### [AIM]
Write out, word for word, the stretch of the passage on Worldmapper permissions that opens with the words containing "Please contact info@worldmapper.org" and closes with "not good enough.".

### [SOURCE EXCERPT]

-.-.-

Please contact info@worldmapper.org
So far so bad. Even for non-profit organizations ‘permission’ is granted only ‘usually’ (so one will have to write to them check in each case and no transaction costs are saved). Furthermore it is unclear whether this is supposed to apply to just the maps (subject to copyright) or the underlying data which may be subject to both copyright (in the arrangement) and, here in the EU, database rights (note that one of the producers is the University of Sheffield). One might guess that they are only concerned with the maps, an impression reinforced by faq item 8, but unfortunately since the default is all rights reserved a presumption is not good enough.

-.-.-

### [GIVEN DATA]

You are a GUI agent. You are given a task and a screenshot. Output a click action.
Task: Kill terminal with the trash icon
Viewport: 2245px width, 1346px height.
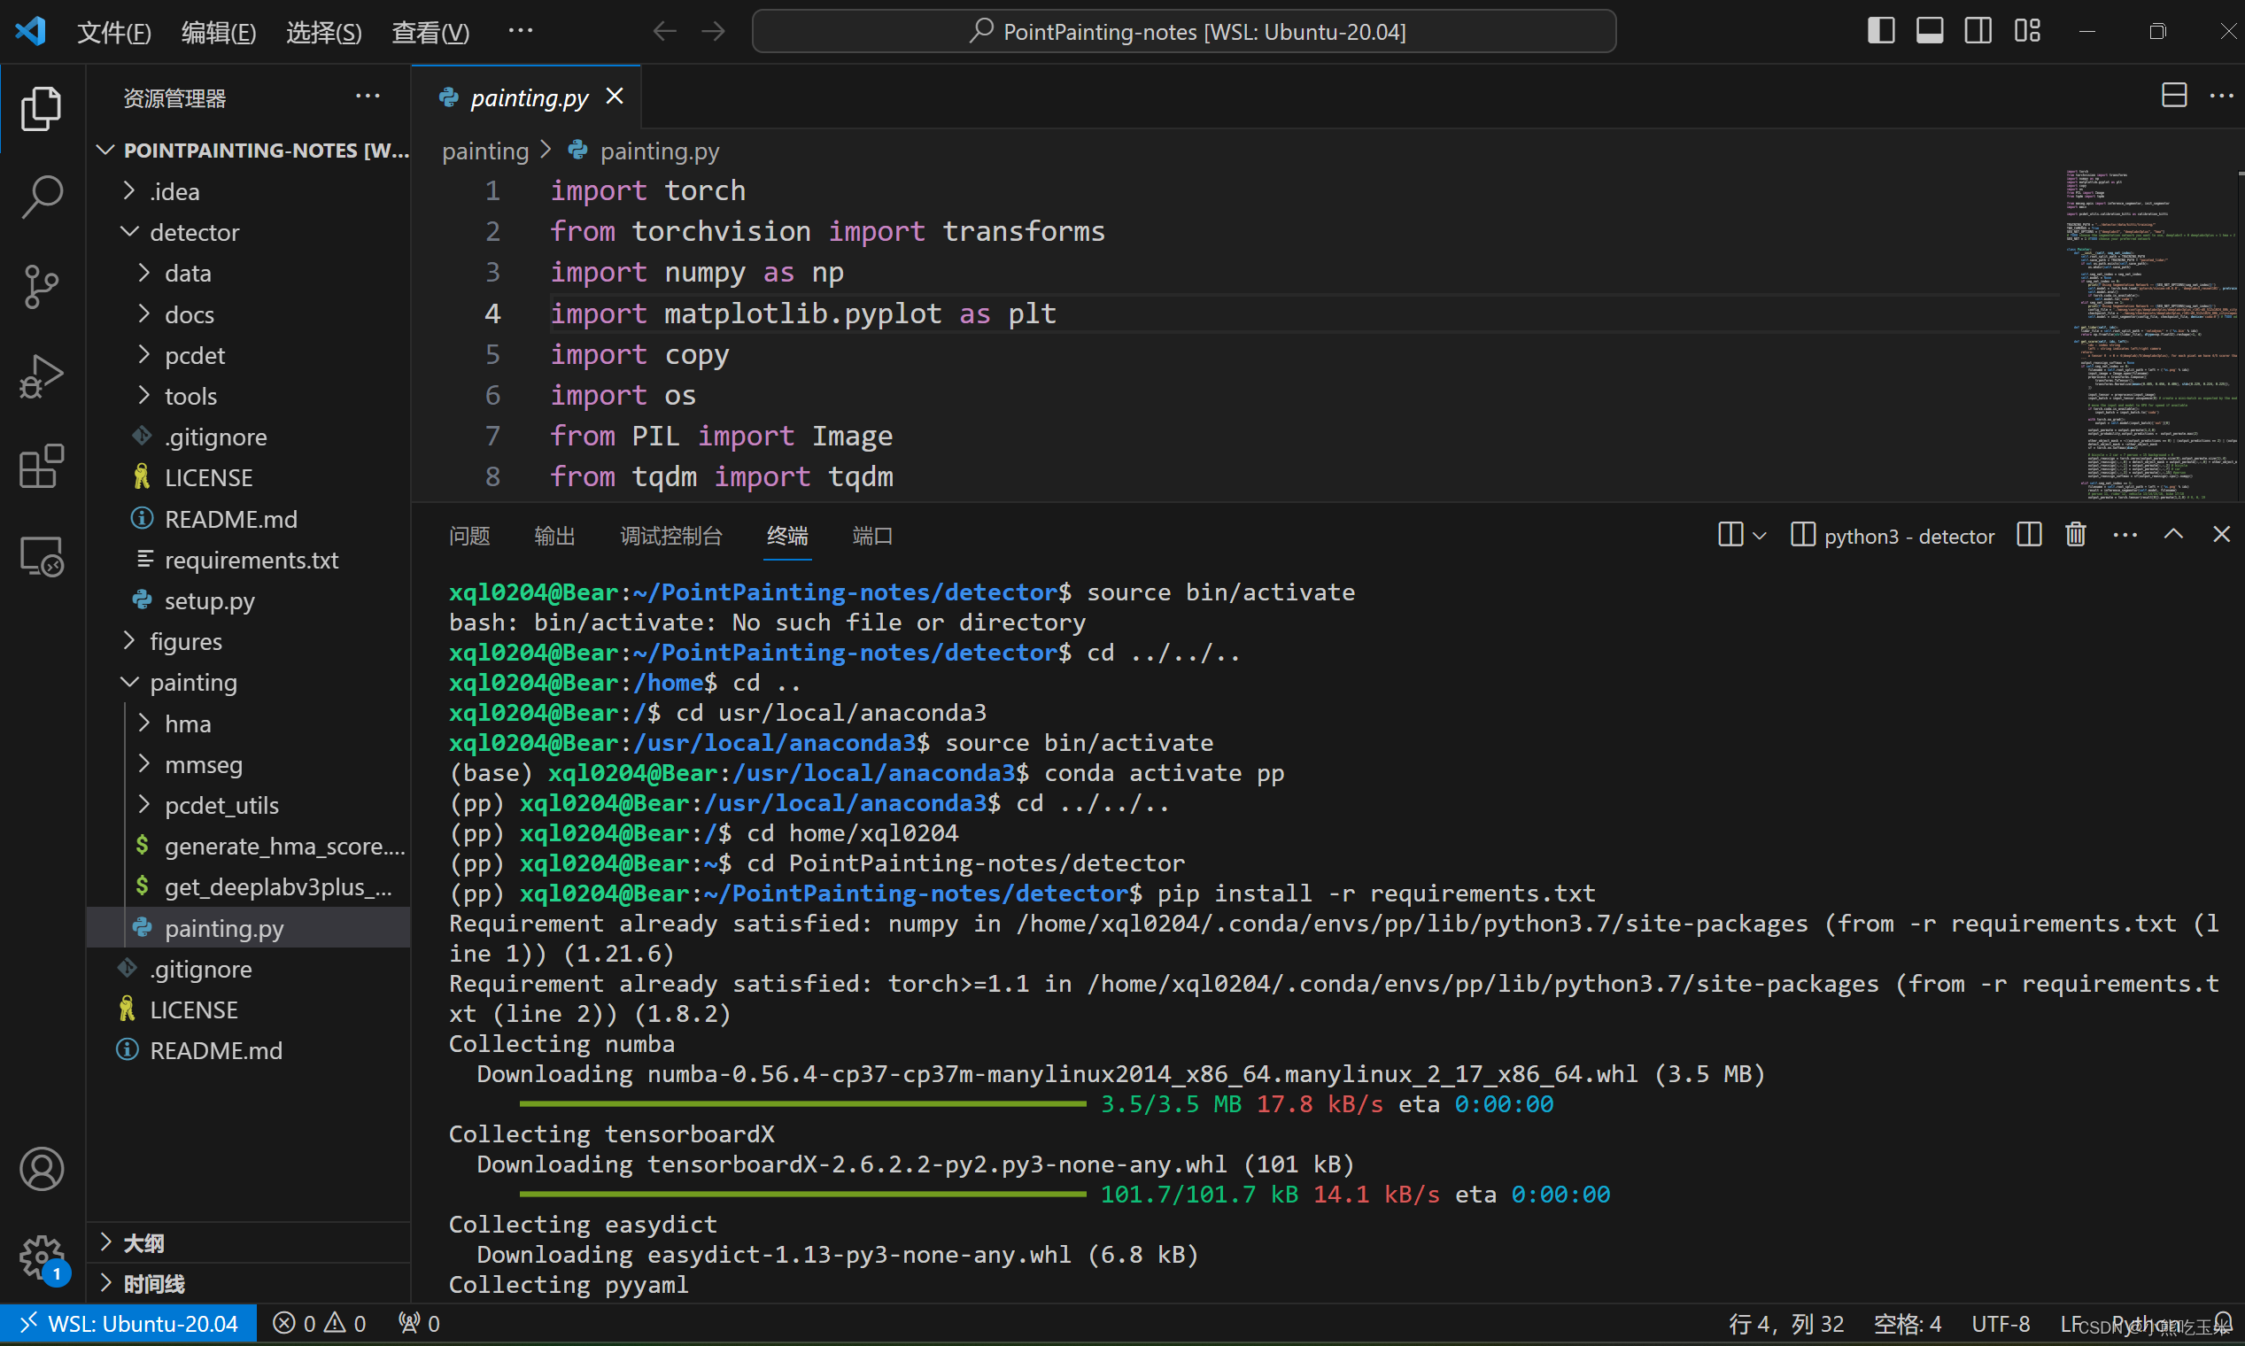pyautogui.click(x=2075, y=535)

-.-.-

### [ANSWER TO THE PROBLEM]
Please contact info@worldmapper.org
So far so bad. Even for non-profit organizations ‘permission’ is granted only ‘usually’ (so one will have to write to them check in each case and no transaction costs are saved). Furthermore it is unclear whether this is supposed to apply to just the maps (subject to copyright) or the underlying data which may be subject to both copyright (in the arrangement) and, here in the EU, database rights (note that one of the producers is the University of Sheffield). One might guess that they are only concerned with the maps, an impression reinforced by faq item 8, but unfortunately since the default is all rights reserved a presumption is not good enough.